The trend of keyword search built by link power losing influence to the semantic web built by relationships was warmed up with football talk. If the Eagles break an ugly 10-game home losing streak this Sunday against a division rival, you can go ahead and thank a man from Boise, Idaho.
Marshall Simmonds is in Philadelphia this weekend to attend his first Eagles game ever prompted by his speaking at an enterprise-level SEO event held Wednesday by online marketing firm SEER Interactive in its Northern Liberties ‘Search Church’ headquarters.
SEO consultant Simmonds became an Eagles fan as a child back in Idaho, watching Super Bowl 15 and cheering for the team and their uniforms (the Eagles lost to the underdog Raiders).

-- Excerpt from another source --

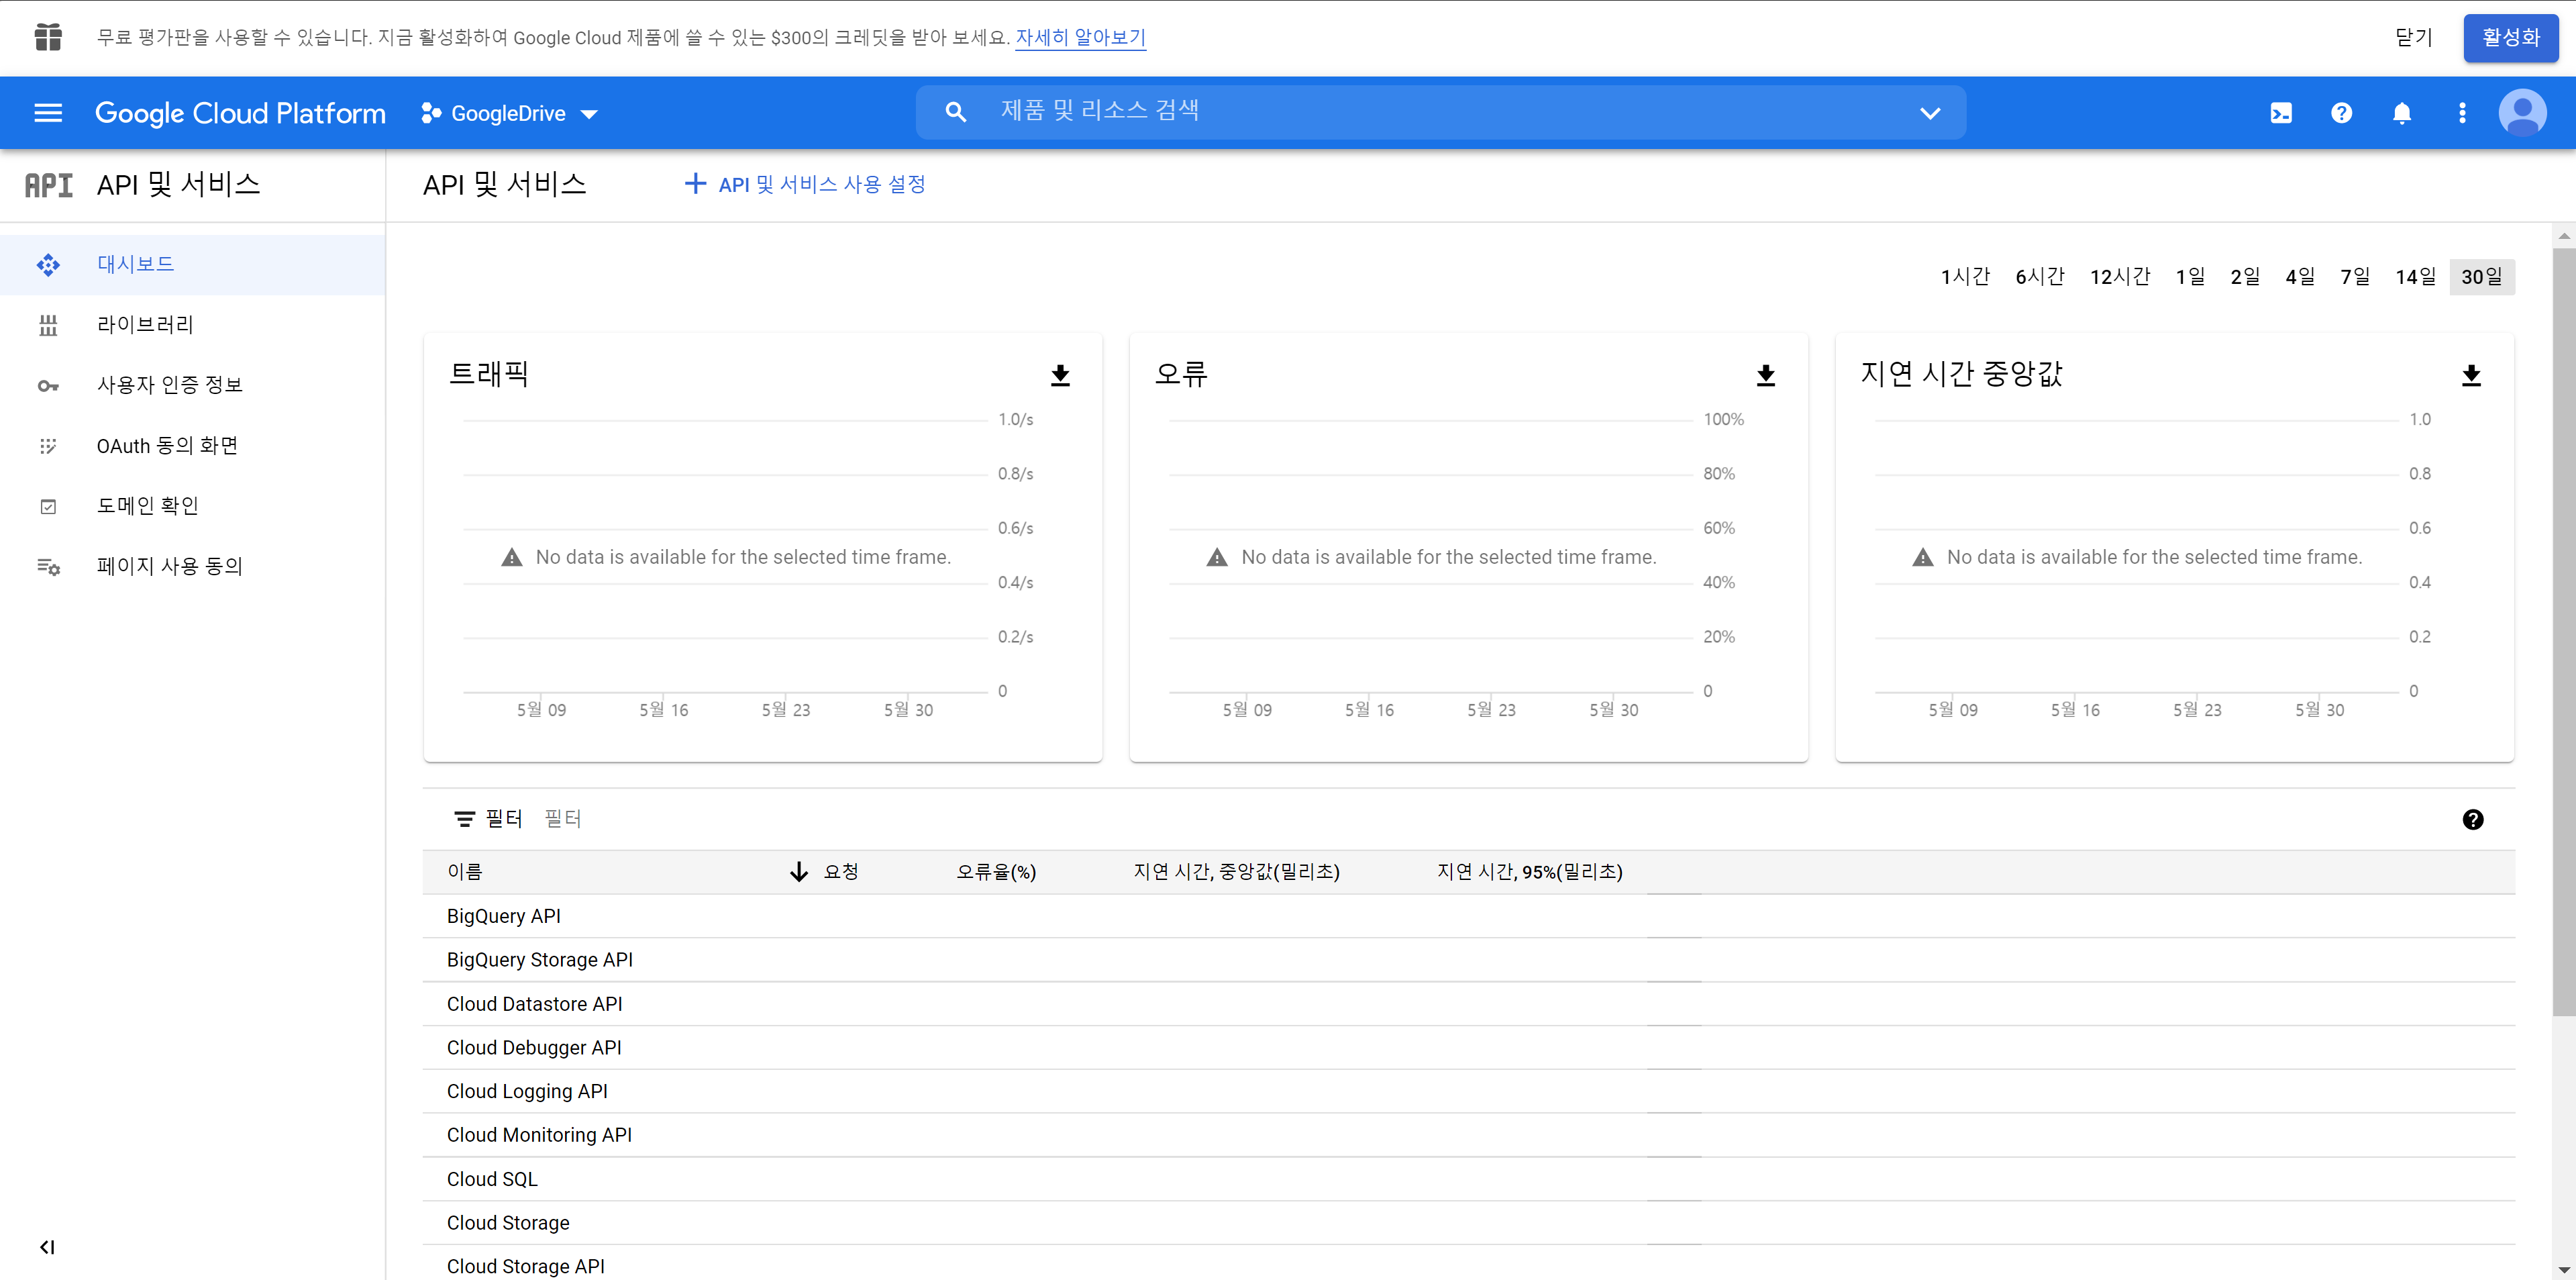This screenshot has width=2576, height=1280.
Task: Select the 1시간 time range
Action: tap(1965, 277)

If the Simmonds presentation was the most memorable of the four speakers — he took off a layer of Eagles-themed clothing with each of his presentation slides — his was more focused than than fellow presenter Matthew Brown, who focused on the biggest trend in search conversations: the semantic web.

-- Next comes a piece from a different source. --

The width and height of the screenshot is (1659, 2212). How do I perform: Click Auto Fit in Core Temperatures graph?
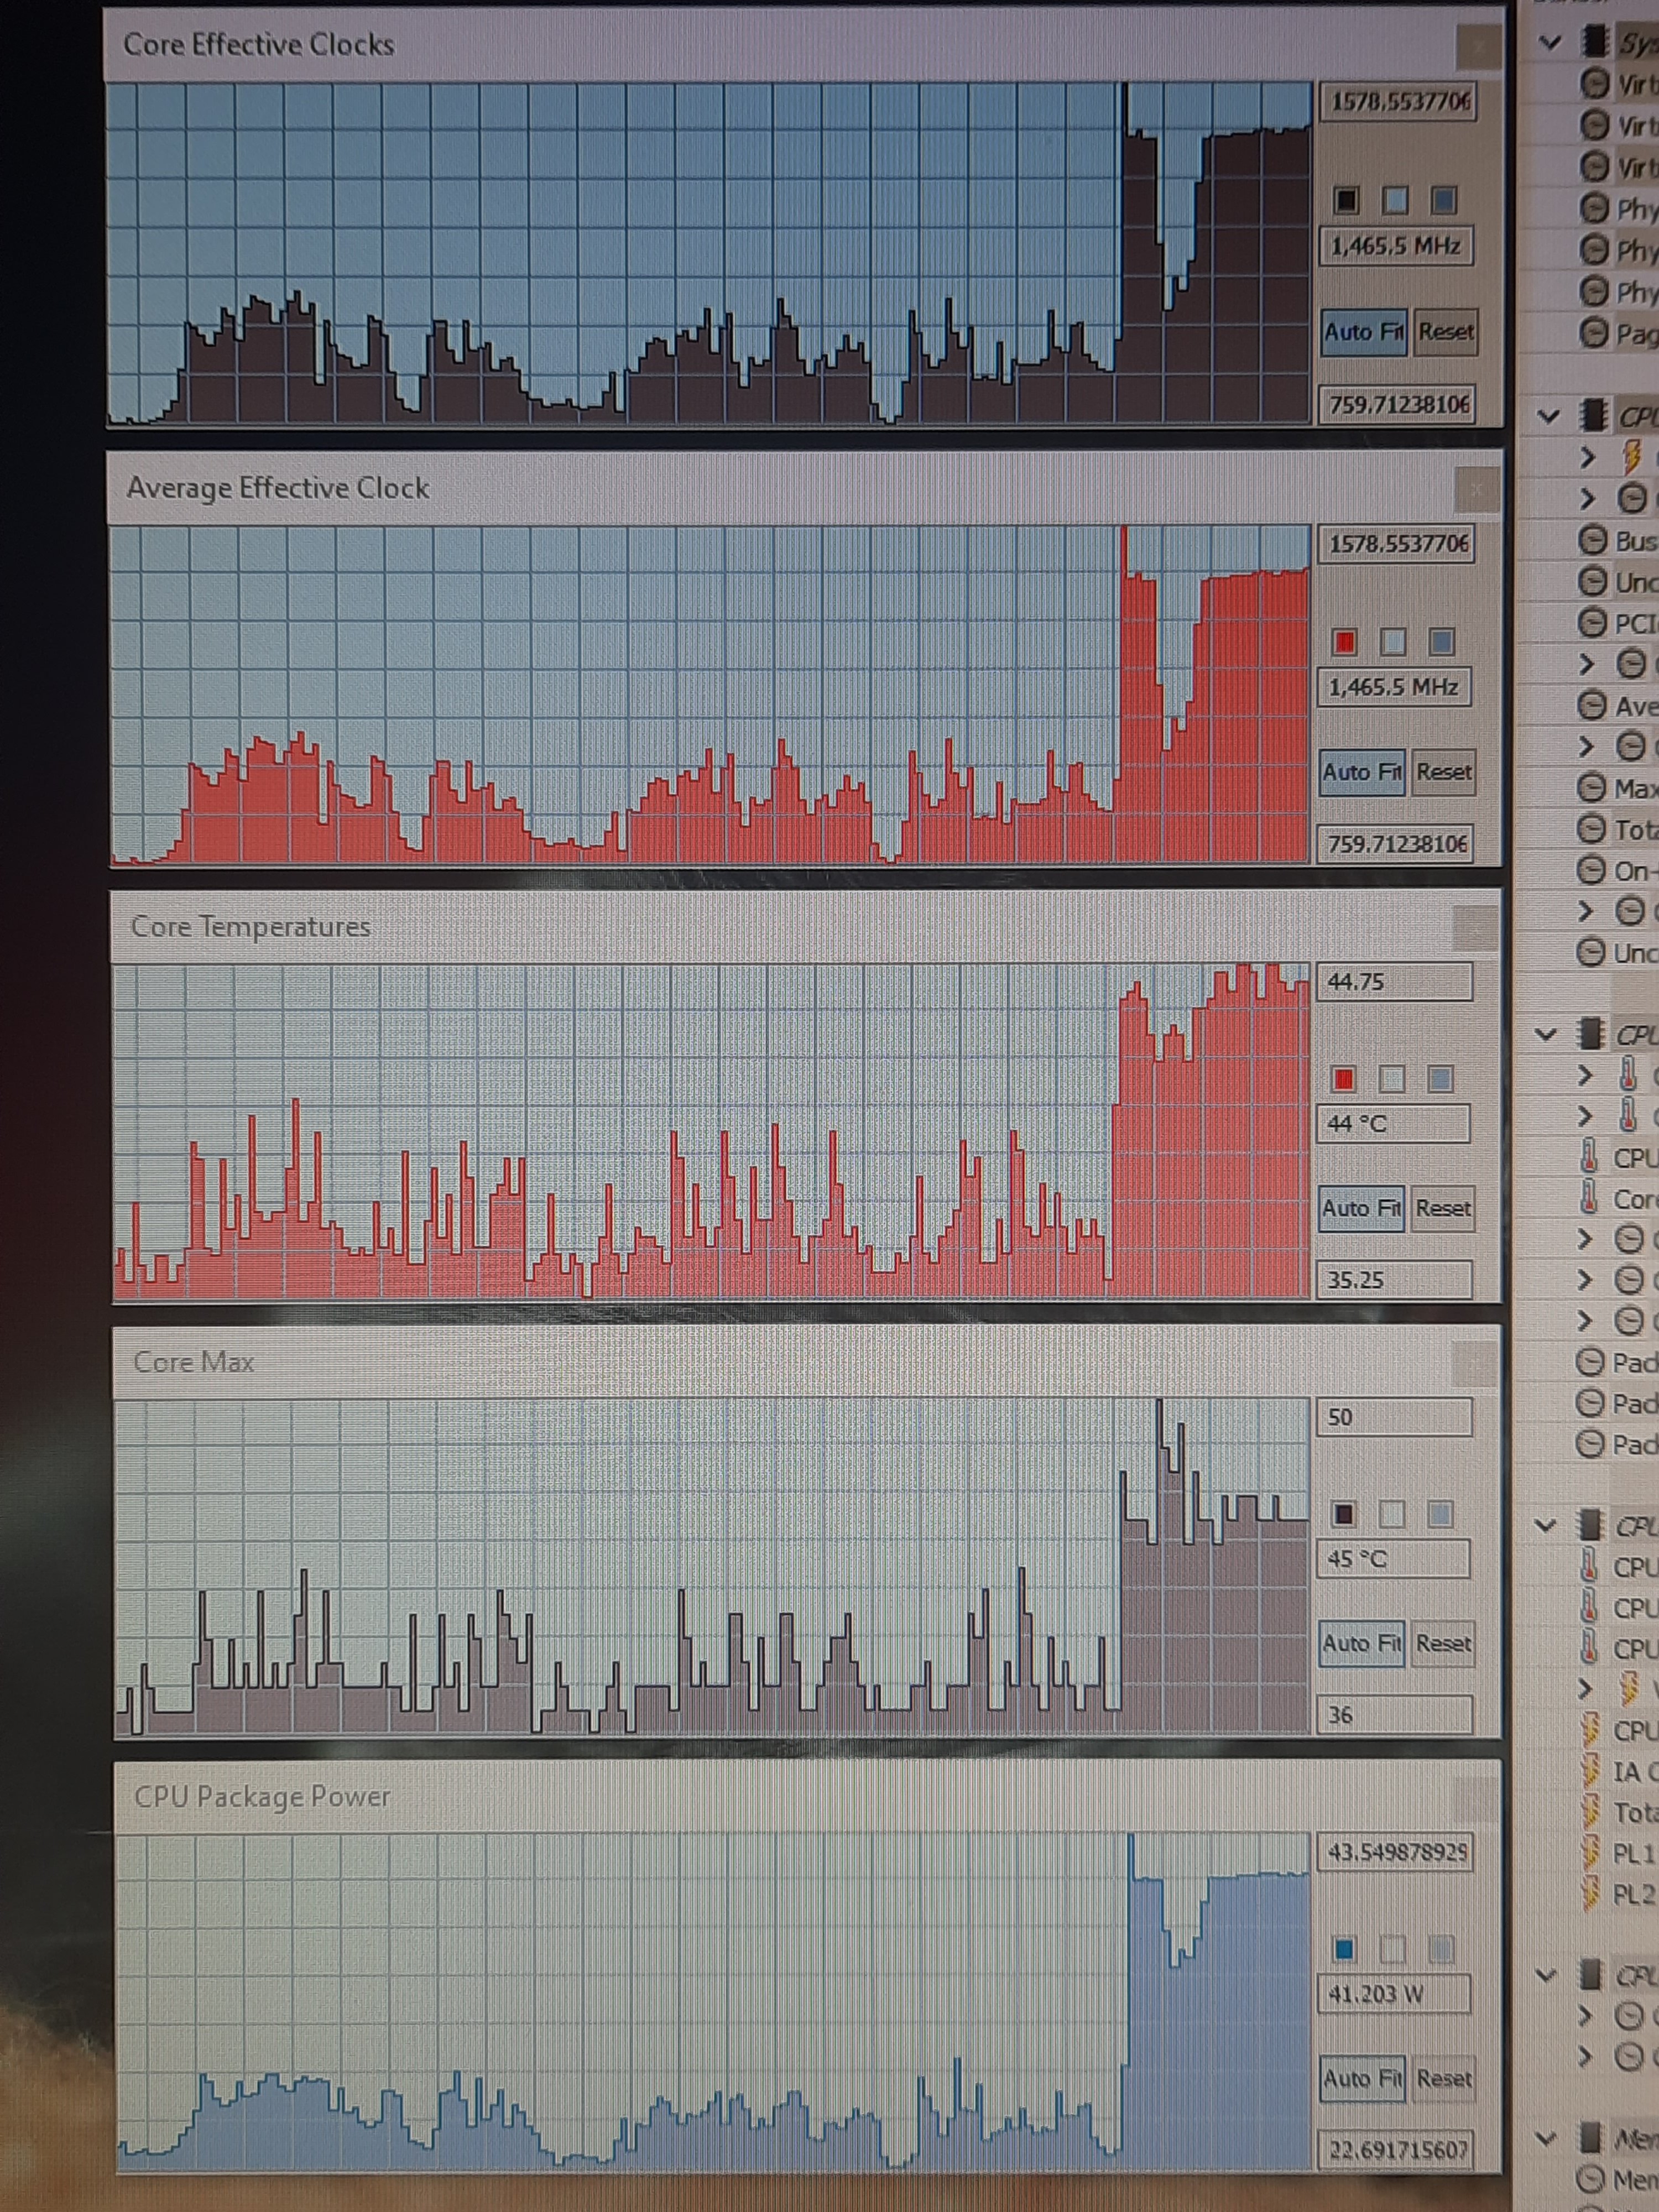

The semantic web is a trend for search engines to deliver more contextual search results by incorporated social web network data.
That is, if you search for the same term as someone across the country, your results will be different for an ever increasing array of reasons: geography, past search history, the search history of your email contacts and Facebook friends — and if Google has anything to say about it, Google+ too. (Find related slides from Brown here)
“SEO is not a project. it can never be done,” said Brown, a Portland-based special projects lead with online search giant Moz. Though search consultants speak generally about search engine traffic, the clear focus is the dominant search leader and how it’s changes impact the entire industry. “Google thinks its transparent but its not.”
Now that there are more than 30 trillion unique URLs on the web, according to Simmonds’s presentation, there is an effort for Google to deliver better results when it crawls 20 billion sites a day and processes 100 billion searches. Google has already done 530 search improvements this year already to get it closer to “the future,” said Simmonds, and many of them involve the network effect.
This is the balance between the accuracy of the personalized web and the fear that we won’t have the same serendipity of being challenged with new ideas or finding new communities.
The event was headlined by SEER CEO Wil Reynolds, the charismatic national search thought leader who took his time to walk attendees through the challenge of justifying an online marketing budget at large companies: if you need help, he said “We can make internet marketing babies together.”
Two other notes worth sharing from Reynolds.
- First, he’s made a purposeful attempt to bring outside SEO leaders to Philadelphia — both Simmonds, who had never been to Philadelphia before despite his Eagles affection and Brown, who has been here before but by way of Moz is a national leader.
- Second, the event sold more than 160 tickets at $25 a pop to raise $4,100, which was donated to charities chosen by speaker.